■ YOUR ASSIGNMENT
Your job is to copy all the entries precisely as they stand.

(GIVEN ENTRIES begins)

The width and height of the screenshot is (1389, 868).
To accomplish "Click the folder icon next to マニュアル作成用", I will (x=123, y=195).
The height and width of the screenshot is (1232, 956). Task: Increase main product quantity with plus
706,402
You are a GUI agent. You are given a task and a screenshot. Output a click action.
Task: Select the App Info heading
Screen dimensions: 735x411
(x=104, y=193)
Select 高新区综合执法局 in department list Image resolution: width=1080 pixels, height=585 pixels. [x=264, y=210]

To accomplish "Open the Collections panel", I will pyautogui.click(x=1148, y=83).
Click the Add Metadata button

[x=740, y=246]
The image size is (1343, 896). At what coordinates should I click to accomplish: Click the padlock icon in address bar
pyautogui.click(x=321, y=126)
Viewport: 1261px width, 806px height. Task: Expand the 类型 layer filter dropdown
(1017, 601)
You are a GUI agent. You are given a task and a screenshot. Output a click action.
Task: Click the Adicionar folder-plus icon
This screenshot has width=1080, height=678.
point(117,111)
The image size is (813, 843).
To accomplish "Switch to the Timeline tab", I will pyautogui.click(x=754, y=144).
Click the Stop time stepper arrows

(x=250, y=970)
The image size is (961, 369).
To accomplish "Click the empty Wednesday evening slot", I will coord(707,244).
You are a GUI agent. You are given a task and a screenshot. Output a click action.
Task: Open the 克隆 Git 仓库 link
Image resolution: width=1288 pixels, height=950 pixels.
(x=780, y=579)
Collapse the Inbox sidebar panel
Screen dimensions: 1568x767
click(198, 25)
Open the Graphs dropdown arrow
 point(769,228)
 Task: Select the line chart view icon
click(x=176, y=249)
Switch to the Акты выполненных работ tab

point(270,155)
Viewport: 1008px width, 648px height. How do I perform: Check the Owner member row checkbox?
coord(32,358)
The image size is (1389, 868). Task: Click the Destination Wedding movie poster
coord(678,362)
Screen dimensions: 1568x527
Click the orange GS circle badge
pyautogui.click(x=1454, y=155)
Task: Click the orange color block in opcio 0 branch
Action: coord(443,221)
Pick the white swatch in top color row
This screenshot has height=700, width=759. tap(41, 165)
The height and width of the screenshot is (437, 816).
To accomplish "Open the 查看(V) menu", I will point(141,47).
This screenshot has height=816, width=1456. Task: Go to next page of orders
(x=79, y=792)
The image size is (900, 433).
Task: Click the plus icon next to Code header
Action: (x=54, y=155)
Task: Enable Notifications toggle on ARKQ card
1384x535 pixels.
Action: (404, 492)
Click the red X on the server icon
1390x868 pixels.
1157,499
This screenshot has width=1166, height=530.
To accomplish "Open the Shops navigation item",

(GIVEN ENTRIES ends)

■ OUTPUT OF THE TASK
The width and height of the screenshot is (1389, 868).
To accomplish "Click the folder icon next to マニュアル作成用", I will (x=123, y=195).
The height and width of the screenshot is (1232, 956). Task: Increase main product quantity with plus
706,402
You are a GUI agent. You are given a task and a screenshot. Output a click action.
Task: Select the App Info heading
Screen dimensions: 735x411
(x=104, y=193)
Select 高新区综合执法局 in department list Image resolution: width=1080 pixels, height=585 pixels. [x=264, y=210]

To accomplish "Open the Collections panel", I will pyautogui.click(x=1148, y=83).
Click the Add Metadata button

[x=740, y=246]
The image size is (1343, 896). At what coordinates should I click to accomplish: Click the padlock icon in address bar
pyautogui.click(x=321, y=126)
Viewport: 1261px width, 806px height. Task: Expand the 类型 layer filter dropdown
(1017, 601)
You are a GUI agent. You are given a task and a screenshot. Output a click action.
Task: Click the Adicionar folder-plus icon
This screenshot has width=1080, height=678.
point(117,111)
The image size is (813, 843).
To accomplish "Switch to the Timeline tab", I will pyautogui.click(x=754, y=144).
Click the Stop time stepper arrows

(x=250, y=970)
The image size is (961, 369).
To accomplish "Click the empty Wednesday evening slot", I will coord(707,244).
You are a GUI agent. You are given a task and a screenshot. Output a click action.
Task: Open the 克隆 Git 仓库 link
Image resolution: width=1288 pixels, height=950 pixels.
(x=780, y=579)
Collapse the Inbox sidebar panel
Screen dimensions: 1568x767
click(198, 25)
Open the Graphs dropdown arrow
 point(769,228)
 Task: Select the line chart view icon
click(x=176, y=249)
Switch to the Акты выполненных работ tab

point(270,155)
Viewport: 1008px width, 648px height. How do I perform: Check the Owner member row checkbox?
coord(32,358)
The image size is (1389, 868). Task: Click the Destination Wedding movie poster
coord(678,362)
Screen dimensions: 1568x527
Click the orange GS circle badge
pyautogui.click(x=1454, y=155)
Task: Click the orange color block in opcio 0 branch
Action: coord(443,221)
Pick the white swatch in top color row
This screenshot has height=700, width=759. tap(41, 165)
The height and width of the screenshot is (437, 816).
To accomplish "Open the 查看(V) menu", I will point(141,47).
This screenshot has height=816, width=1456. Task: Go to next page of orders
(x=79, y=792)
The image size is (900, 433).
Task: Click the plus icon next to Code header
Action: (x=54, y=155)
Task: Enable Notifications toggle on ARKQ card
1384x535 pixels.
Action: (404, 492)
Click the red X on the server icon
1390x868 pixels.
1157,499
This screenshot has width=1166, height=530.
To accomplish "Open the Shops navigation item",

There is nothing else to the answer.